A major MB punching operation of almost 100 Hollerith machines at its Wendisch-Reitz office was shifted in part to Otto’s Hotel, while its tabulators were installed at a nearby castle, and the remaining devices were shipped by rail to Neudientendorf for reassembly in the basement of the Riesbeck brewery. Allied forces arrived at the brewery before the machines could be activated. Machines from Krakow and Posen were also moved to sites in Neudietendorf. Tabulators and sorters in Koenigsberg were thought to have been loaded onto a boat that escaped before Allied armies arrived. Holleriths at Hannover were moved to Elze. Nuremberg machines were relocated to Brauhaus Street in Ansbach. Tabulator experts at Kassel shipped their gear to Oberaula, but first removed several small components, rendering them inoperative if Allied forces discovered the systems.7

With both sides trying to protect the Holleriths, the evidence on exactly where and how thousands of machines were used was all but obscured. This was particularly the case in concentration camps where the Hollerith Departments were generally dismantled before liberators arrived, even if some of the cards, decoding keys, and telltale Hollerith transfer paper were left behind.8

Thus, almost as soon as Germany capitulated, IBM could begin the proc ess of recovering its valuable equipment from frequently innocuous sites.

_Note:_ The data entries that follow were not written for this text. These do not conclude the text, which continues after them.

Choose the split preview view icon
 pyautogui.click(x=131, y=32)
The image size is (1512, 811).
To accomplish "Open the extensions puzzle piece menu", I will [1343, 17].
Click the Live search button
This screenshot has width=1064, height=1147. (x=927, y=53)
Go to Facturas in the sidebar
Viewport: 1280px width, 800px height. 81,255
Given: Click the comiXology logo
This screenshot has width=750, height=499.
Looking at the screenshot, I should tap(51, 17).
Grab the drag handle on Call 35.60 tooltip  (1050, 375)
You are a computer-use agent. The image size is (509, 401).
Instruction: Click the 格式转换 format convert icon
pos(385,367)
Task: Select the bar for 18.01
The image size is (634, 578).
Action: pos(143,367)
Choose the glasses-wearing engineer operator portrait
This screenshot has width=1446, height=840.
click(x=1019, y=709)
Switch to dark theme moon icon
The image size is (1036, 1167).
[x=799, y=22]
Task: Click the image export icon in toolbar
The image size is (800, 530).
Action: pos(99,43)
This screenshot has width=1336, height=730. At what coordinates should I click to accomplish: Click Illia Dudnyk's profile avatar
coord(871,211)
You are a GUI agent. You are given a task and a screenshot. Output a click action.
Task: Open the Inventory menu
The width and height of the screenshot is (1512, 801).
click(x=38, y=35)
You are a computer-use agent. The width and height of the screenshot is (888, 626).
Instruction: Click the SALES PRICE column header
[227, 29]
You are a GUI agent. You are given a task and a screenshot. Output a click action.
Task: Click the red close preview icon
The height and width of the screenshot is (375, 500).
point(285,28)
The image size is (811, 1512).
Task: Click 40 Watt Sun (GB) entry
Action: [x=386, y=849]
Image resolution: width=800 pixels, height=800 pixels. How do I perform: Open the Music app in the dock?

IBM’s money was protected with equal fervor. During the war, the Reich needed IBM subsidiaries in Nazi Europe to continue operating in a reliable, profitable mode. At first, the Reich appointed a temporary enemy property custodian, Dr. Kottgen. He simply re-appointed IBM’s most trusted managers in virtually all the territories.9

By 1943, however, the Reich Economics Ministry had designated Hermann B. Fellinger as custodian over Dehomag. Fellinger was one of Germany’s most reliable and commercially adept Kommissars. In WWI, he had served as the chief Kommissar overseeing all other custodians of enemy property. In France, where Westerholt officiated as preliminary custodian at CEC, Fellinger was empowered to supersede and ultimately replace him. Ultimately, Fellinger’s authority extended not only to Dehomag, but also to IBM companies in Norway, Yugoslavia, Czechoslovakia, Poland, and France. Fellinger also coordinated closely with a second custodian, H. Garbrecht, who oversaw the IBM operating units in Belgium and Holland, and with Rome’s appointed official at Watson Italiana. Real estate attorney Oskar Mohring was named custodian for IBM’s property and other commercial interests in Nazi Europe.10

On assuming his position, Fellinger immediately re-designated IBM’s best managers to keep the subsidiaries productive and profitable. He only excised one IBM personality: Dehomag Chairman Willy Heidinger. A four-man Advisory Committee, including Veesenmayer, quickly replaced Dehomag’s Board of Directors. That outraged the combative Heidinger who saw his power suddenly neutralized. On June 18, 1943, Heidinger wrote a long, bitter defense of his involvement with the company, going back to its inception in 1910. His diatribe railed that Watson’s interference had been the cause of all problems. Dehomag was German not American, he argued, and should not be administered for IBM’s benefit, but instead completely Aryanized.11

“Contrary to what has on occasion been alleged,” protested Heidinger, “it was, therefore, not a case of us Germans participating in an American enterprise, but rather of Americans participating in a German enterprise that I created… I have been blamed for many other things, in an unfounded and partly contradictory manner. Among other things, I was told I was merely a figurehead for the Americans; on the other hand, it was not very nice of me to act so aggressively towards the Americans now that I had waxed rich because of them. The opposite is true: It is not a case of my having become wealthy because of the Americans, but rather of the Americans having become wealthy because of me.”12

Further undercutting him, Fellinger ruled that the company was no longer obligated to re-purchase Heidinger’s stock. Heidinger would have undoubtedly pressed claims against Fellinger and done his utmost to regain control of Dehomag. But Heidinger’s battle came to an end several months after his angry apologia to Fellinger. Deteriorating health eventually won out over the indomitable Dehomag founder. In 1944, Heidinger died of natural causes.13

With Heidinger out of the way, Fellinger was free to operate Dehomag and its sphere of influence as he saw fit. In that vein, he was far more than just an inert oversight officer. Fellinger functioned with as much commercial zeal and dedication to the IBM enterprise as any senior executive Watson could have personally selected. It was exactly as Watson had envisioned. Germany’s custodian, Fellinger, was the perfect solution to the Dehomag revolt and the predicament of a business alliance with the Third Reich while America was fighting a war with Germany.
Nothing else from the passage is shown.